===== MATERIAL TO PROCESS =====

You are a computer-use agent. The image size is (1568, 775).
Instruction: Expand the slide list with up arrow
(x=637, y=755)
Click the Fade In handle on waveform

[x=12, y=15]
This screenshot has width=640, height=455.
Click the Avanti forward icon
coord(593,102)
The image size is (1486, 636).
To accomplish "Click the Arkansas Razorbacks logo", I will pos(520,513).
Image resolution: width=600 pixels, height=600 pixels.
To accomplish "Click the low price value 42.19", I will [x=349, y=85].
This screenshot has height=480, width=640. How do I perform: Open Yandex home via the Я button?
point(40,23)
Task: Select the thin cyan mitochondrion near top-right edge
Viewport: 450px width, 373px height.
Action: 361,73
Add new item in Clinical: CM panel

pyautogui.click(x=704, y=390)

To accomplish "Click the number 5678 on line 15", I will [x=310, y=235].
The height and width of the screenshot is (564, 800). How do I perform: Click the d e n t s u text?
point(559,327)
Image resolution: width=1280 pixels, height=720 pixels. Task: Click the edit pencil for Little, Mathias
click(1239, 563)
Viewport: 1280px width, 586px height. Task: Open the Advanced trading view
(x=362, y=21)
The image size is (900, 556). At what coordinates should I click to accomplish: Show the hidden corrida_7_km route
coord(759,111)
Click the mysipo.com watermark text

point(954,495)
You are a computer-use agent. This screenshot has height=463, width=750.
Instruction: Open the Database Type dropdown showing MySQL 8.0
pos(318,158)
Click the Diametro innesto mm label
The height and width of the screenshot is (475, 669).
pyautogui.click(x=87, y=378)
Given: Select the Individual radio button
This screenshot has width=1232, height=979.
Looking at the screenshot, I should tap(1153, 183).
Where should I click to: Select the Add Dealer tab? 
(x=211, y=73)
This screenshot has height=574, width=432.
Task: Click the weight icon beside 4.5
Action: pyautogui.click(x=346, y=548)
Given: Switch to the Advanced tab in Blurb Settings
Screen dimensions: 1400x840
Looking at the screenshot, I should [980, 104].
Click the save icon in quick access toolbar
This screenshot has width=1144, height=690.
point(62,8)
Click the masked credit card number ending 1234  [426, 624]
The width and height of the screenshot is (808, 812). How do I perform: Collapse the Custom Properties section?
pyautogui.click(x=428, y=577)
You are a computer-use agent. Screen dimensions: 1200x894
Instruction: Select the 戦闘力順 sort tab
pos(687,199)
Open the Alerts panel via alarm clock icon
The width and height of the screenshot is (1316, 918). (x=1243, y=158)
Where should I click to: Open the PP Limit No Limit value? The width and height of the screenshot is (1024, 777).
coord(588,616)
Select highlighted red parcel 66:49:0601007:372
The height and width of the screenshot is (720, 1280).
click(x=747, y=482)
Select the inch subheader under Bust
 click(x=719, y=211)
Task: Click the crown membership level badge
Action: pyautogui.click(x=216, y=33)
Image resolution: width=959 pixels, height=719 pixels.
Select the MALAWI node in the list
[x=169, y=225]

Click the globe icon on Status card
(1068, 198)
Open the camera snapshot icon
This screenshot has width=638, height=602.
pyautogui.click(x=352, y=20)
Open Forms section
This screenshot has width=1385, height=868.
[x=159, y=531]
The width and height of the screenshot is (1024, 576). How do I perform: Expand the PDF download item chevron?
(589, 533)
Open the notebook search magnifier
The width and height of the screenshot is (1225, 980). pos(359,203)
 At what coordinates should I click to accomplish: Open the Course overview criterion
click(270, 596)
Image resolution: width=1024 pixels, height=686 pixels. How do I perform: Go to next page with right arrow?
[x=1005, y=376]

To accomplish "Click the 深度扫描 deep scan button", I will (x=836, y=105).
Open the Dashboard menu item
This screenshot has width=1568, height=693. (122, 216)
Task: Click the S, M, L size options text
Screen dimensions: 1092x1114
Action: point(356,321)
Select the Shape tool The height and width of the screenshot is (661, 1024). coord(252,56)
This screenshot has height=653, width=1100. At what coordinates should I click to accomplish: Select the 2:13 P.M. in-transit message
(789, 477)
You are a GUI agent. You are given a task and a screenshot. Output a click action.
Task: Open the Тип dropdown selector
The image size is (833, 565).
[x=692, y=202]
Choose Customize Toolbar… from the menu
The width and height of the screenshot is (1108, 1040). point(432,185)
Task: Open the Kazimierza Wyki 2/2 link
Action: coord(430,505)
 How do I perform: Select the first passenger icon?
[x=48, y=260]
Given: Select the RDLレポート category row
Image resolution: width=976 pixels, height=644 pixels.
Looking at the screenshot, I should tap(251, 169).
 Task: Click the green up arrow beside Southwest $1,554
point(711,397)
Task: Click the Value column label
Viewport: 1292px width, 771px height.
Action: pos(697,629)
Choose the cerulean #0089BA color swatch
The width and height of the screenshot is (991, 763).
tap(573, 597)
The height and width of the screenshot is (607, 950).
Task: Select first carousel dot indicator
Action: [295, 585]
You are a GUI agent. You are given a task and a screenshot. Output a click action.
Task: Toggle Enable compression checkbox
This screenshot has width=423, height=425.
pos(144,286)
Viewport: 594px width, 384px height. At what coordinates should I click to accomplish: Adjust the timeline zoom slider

=====

WHAT TO DO: Set every record down again, exactly as given.

ANSWER TO THE EXERCISE:
You are a computer-use agent. The image size is (1568, 775).
Instruction: Expand the slide list with up arrow
(x=637, y=755)
Click the Fade In handle on waveform

[x=12, y=15]
This screenshot has width=640, height=455.
Click the Avanti forward icon
coord(593,102)
The image size is (1486, 636).
To accomplish "Click the Arkansas Razorbacks logo", I will pos(520,513).
Image resolution: width=600 pixels, height=600 pixels.
To accomplish "Click the low price value 42.19", I will [x=349, y=85].
This screenshot has height=480, width=640. How do I perform: Open Yandex home via the Я button?
point(40,23)
Task: Select the thin cyan mitochondrion near top-right edge
Viewport: 450px width, 373px height.
Action: 361,73
Add new item in Clinical: CM panel

pyautogui.click(x=704, y=390)

To accomplish "Click the number 5678 on line 15", I will [x=310, y=235].
The height and width of the screenshot is (564, 800). How do I perform: Click the d e n t s u text?
point(559,327)
Image resolution: width=1280 pixels, height=720 pixels. Task: Click the edit pencil for Little, Mathias
click(1239, 563)
Viewport: 1280px width, 586px height. Task: Open the Advanced trading view
(x=362, y=21)
The image size is (900, 556). At what coordinates should I click to accomplish: Show the hidden corrida_7_km route
coord(759,111)
Click the mysipo.com watermark text

point(954,495)
You are a computer-use agent. This screenshot has height=463, width=750.
Instruction: Open the Database Type dropdown showing MySQL 8.0
pos(318,158)
Click the Diametro innesto mm label
The height and width of the screenshot is (475, 669).
pyautogui.click(x=87, y=378)
Given: Select the Individual radio button
This screenshot has width=1232, height=979.
Looking at the screenshot, I should tap(1153, 183).
Where should I click to: Select the Add Dealer tab? 
(x=211, y=73)
This screenshot has height=574, width=432.
Task: Click the weight icon beside 4.5
Action: pyautogui.click(x=346, y=548)
Given: Switch to the Advanced tab in Blurb Settings
Screen dimensions: 1400x840
Looking at the screenshot, I should [980, 104].
Click the save icon in quick access toolbar
This screenshot has width=1144, height=690.
point(62,8)
Click the masked credit card number ending 1234  [426, 624]
The width and height of the screenshot is (808, 812). How do I perform: Collapse the Custom Properties section?
pyautogui.click(x=428, y=577)
You are a computer-use agent. Screen dimensions: 1200x894
Instruction: Select the 戦闘力順 sort tab
pos(687,199)
Open the Alerts panel via alarm clock icon
The width and height of the screenshot is (1316, 918). (x=1243, y=158)
Where should I click to: Open the PP Limit No Limit value? The width and height of the screenshot is (1024, 777).
coord(588,616)
Select highlighted red parcel 66:49:0601007:372
The height and width of the screenshot is (720, 1280).
click(x=747, y=482)
Select the inch subheader under Bust
 click(x=719, y=211)
Task: Click the crown membership level badge
Action: pyautogui.click(x=216, y=33)
Image resolution: width=959 pixels, height=719 pixels.
Select the MALAWI node in the list
[x=169, y=225]

Click the globe icon on Status card
(1068, 198)
Open the camera snapshot icon
This screenshot has width=638, height=602.
pyautogui.click(x=352, y=20)
Open Forms section
This screenshot has width=1385, height=868.
[x=159, y=531]
The width and height of the screenshot is (1024, 576). How do I perform: Expand the PDF download item chevron?
(589, 533)
Open the notebook search magnifier
The width and height of the screenshot is (1225, 980). pos(359,203)
 At what coordinates should I click to accomplish: Open the Course overview criterion
click(270, 596)
Image resolution: width=1024 pixels, height=686 pixels. How do I perform: Go to next page with right arrow?
[x=1005, y=376]

To accomplish "Click the 深度扫描 deep scan button", I will (x=836, y=105).
Open the Dashboard menu item
This screenshot has width=1568, height=693. (122, 216)
Task: Click the S, M, L size options text
Screen dimensions: 1092x1114
Action: point(356,321)
Select the Shape tool The height and width of the screenshot is (661, 1024). coord(252,56)
This screenshot has height=653, width=1100. At what coordinates should I click to accomplish: Select the 2:13 P.M. in-transit message
(789, 477)
You are a GUI agent. You are given a task and a screenshot. Output a click action.
Task: Open the Тип dropdown selector
The image size is (833, 565).
[x=692, y=202]
Choose Customize Toolbar… from the menu
The width and height of the screenshot is (1108, 1040). point(432,185)
Task: Open the Kazimierza Wyki 2/2 link
Action: coord(430,505)
 How do I perform: Select the first passenger icon?
[x=48, y=260]
Given: Select the RDLレポート category row
Image resolution: width=976 pixels, height=644 pixels.
Looking at the screenshot, I should tap(251, 169).
 Task: Click the green up arrow beside Southwest $1,554
point(711,397)
Task: Click the Value column label
Viewport: 1292px width, 771px height.
Action: pos(697,629)
Choose the cerulean #0089BA color swatch
The width and height of the screenshot is (991, 763).
tap(573, 597)
The height and width of the screenshot is (607, 950).
Task: Select first carousel dot indicator
Action: [295, 585]
You are a GUI agent. You are given a task and a screenshot. Output a click action.
Task: Toggle Enable compression checkbox
This screenshot has width=423, height=425.
pos(144,286)
Viewport: 594px width, 384px height. At what coordinates should I click to accomplish: Adjust the timeline zoom slider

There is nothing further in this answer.